When does it makes senses to use Dot-Product as similarity measure instead of Cosine?. I have seen there is already question asked about this, However that merely explains the difference between calculation of dot-product & cosine and it does not focus on when should we use one vs another with real world example.
Borrowing from this Quora answer -- which includes some concrete examples of when you might prefer one measure over the other -- it comes down to whether you care about taking the magnitude of the vectors into account. This is highly domain-specific, but the example used there is in information retrieval, where magnitude represents the length of the documents in question. The dot product will take the document length into account, whereas the cosine similarity will not.

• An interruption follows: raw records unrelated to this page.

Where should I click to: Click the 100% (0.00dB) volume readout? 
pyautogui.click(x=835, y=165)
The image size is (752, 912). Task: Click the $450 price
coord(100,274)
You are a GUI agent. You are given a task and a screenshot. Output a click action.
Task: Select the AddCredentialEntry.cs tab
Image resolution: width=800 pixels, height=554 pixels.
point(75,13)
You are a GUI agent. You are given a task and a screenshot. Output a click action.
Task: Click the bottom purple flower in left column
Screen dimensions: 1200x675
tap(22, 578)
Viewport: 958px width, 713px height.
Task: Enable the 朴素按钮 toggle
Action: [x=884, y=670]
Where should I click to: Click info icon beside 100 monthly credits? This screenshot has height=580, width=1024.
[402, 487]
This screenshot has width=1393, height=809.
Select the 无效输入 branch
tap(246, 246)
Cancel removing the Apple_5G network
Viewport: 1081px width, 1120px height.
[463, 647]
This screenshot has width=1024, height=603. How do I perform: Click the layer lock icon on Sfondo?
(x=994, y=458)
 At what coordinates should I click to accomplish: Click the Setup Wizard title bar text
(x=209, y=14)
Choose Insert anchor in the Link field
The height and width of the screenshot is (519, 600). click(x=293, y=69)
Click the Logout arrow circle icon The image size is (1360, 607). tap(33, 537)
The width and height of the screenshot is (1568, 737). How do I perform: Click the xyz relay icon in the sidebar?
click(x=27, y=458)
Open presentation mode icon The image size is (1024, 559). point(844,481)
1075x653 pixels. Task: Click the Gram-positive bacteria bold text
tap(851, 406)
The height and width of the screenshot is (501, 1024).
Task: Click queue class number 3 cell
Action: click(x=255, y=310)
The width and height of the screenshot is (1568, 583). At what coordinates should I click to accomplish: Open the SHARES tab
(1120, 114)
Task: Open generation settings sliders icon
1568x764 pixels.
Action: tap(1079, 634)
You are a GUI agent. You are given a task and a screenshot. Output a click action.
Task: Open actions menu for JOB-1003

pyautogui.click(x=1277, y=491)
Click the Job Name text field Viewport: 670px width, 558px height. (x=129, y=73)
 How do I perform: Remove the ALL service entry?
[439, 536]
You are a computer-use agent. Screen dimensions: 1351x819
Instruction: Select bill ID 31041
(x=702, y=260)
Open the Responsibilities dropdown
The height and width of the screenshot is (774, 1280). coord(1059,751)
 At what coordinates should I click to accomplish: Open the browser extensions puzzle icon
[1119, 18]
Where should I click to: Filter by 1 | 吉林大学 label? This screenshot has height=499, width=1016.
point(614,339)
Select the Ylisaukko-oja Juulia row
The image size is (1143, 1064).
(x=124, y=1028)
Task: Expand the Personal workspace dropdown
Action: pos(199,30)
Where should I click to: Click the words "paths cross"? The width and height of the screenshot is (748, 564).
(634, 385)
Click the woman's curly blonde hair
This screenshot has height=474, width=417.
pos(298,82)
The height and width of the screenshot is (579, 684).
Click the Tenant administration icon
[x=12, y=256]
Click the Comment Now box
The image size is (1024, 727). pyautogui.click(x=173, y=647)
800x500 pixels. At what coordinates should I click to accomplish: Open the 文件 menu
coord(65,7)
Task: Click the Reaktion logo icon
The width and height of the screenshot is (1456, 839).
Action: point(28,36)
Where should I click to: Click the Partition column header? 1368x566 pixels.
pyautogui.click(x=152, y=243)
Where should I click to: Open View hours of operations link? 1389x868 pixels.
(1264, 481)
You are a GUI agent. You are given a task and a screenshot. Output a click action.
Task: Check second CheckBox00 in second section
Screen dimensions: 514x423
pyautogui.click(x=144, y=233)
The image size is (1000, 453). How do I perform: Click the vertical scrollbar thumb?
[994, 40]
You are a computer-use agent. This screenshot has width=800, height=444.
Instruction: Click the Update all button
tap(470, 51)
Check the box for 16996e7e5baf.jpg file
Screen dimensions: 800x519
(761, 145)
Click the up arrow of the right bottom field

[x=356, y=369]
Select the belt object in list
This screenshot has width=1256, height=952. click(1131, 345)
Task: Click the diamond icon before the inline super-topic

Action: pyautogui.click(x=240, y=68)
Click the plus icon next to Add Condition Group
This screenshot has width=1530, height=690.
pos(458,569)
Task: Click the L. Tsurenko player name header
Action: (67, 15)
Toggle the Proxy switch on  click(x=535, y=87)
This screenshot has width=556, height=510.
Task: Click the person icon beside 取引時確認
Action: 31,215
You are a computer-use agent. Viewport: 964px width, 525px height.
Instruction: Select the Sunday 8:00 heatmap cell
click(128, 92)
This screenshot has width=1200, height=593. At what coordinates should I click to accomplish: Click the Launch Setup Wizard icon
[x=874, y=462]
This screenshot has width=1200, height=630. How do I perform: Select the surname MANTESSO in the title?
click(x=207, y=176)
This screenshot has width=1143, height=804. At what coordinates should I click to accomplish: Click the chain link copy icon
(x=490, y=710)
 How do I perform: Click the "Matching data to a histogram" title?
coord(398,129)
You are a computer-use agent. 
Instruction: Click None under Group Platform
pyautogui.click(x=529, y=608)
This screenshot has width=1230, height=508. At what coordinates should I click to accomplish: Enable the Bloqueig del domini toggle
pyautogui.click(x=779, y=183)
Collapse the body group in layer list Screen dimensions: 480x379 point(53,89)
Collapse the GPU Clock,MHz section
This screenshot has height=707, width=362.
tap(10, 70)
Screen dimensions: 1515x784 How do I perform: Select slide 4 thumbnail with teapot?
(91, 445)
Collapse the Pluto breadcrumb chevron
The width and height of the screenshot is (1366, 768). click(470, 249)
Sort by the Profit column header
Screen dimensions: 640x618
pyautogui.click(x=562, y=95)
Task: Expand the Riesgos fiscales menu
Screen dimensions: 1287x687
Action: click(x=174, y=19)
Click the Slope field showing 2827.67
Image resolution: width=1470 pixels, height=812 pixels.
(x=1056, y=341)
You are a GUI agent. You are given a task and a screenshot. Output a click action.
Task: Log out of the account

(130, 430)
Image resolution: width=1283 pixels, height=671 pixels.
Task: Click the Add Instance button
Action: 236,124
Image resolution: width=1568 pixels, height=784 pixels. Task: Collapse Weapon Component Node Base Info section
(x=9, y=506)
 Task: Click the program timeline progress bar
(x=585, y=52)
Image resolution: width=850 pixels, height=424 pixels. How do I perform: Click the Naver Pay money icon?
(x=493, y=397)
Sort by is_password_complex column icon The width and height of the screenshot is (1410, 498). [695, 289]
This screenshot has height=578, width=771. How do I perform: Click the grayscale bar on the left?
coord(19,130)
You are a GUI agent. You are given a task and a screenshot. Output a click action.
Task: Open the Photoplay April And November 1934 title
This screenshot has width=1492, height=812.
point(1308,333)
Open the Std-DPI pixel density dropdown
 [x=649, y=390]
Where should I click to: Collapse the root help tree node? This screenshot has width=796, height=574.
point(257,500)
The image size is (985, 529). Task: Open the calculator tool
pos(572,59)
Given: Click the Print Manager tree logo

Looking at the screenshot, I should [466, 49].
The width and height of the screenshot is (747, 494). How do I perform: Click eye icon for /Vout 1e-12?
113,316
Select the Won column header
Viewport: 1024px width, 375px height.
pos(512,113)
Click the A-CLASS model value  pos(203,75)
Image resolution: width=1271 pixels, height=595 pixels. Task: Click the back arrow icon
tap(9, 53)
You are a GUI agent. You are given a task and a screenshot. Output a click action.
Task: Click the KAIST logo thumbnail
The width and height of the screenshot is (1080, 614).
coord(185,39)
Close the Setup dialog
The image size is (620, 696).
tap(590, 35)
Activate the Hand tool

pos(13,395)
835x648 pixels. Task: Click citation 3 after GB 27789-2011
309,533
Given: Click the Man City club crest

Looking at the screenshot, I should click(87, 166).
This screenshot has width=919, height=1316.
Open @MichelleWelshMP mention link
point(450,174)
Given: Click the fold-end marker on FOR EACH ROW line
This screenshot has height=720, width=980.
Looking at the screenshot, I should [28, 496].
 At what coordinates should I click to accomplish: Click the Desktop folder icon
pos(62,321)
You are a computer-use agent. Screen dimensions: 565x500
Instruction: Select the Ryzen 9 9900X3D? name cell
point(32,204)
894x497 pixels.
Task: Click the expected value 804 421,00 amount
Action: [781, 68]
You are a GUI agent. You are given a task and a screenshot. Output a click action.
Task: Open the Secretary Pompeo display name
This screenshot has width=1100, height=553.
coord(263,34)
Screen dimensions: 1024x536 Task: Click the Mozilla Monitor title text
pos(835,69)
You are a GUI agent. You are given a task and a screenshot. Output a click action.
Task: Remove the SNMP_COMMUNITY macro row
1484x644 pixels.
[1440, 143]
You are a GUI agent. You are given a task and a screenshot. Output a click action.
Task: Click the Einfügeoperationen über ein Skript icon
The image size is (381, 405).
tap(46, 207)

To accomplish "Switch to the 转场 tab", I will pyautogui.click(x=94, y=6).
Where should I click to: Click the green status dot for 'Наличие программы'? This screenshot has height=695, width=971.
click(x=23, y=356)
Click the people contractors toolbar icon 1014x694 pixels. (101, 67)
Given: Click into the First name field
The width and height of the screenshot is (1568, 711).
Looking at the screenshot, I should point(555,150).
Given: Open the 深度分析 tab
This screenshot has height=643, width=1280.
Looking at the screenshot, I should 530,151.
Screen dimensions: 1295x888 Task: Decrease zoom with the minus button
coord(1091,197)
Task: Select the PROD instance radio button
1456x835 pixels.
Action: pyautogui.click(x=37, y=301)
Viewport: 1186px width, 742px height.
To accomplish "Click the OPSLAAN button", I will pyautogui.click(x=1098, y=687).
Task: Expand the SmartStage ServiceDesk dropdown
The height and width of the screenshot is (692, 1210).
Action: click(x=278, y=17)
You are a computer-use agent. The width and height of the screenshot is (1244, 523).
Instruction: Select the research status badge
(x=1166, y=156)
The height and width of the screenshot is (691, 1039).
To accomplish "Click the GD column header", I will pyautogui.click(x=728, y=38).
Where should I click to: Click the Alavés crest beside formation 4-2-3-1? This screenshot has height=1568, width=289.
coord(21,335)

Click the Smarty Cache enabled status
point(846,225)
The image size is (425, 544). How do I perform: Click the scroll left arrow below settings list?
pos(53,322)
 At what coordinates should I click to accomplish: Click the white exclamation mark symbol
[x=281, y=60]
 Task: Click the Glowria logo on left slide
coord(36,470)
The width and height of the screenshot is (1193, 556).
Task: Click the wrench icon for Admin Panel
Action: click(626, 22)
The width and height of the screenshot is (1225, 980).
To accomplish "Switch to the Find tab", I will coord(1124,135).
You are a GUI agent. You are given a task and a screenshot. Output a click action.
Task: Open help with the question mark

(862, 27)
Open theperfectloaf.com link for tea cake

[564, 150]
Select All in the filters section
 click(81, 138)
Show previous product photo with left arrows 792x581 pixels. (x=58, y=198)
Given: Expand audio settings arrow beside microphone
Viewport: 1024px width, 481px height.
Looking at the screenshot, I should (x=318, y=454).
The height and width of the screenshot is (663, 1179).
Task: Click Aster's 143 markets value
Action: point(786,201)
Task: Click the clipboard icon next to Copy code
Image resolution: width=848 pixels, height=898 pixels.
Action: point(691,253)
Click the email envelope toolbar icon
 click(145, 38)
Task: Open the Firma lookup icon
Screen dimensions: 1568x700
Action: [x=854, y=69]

In general, you will want to have good reasons specific to your problem space to use one over the other.
When we want cluster
items use distances as similarity measure. For example, we use Euclidean distances(square root of inner product) in k-means clustering as a similarity measure. Squared Euclidean distances are used as a similarity measure in Ward's method of clustering. However, when we want to cluster
variables, we use correlation(cosine) as a measure of similarity.
The relation between dot product and cosine is similar to the relation between covariance and correlation: one is normalized and bounded version of another.
In my experience usual dot product is better when you also care about the number of dimensions two vectors have in common (i.e. non zero values in these dimensions with the same sign). For example, it can be matchings tags or attributes. For usual texts cosine typically works better.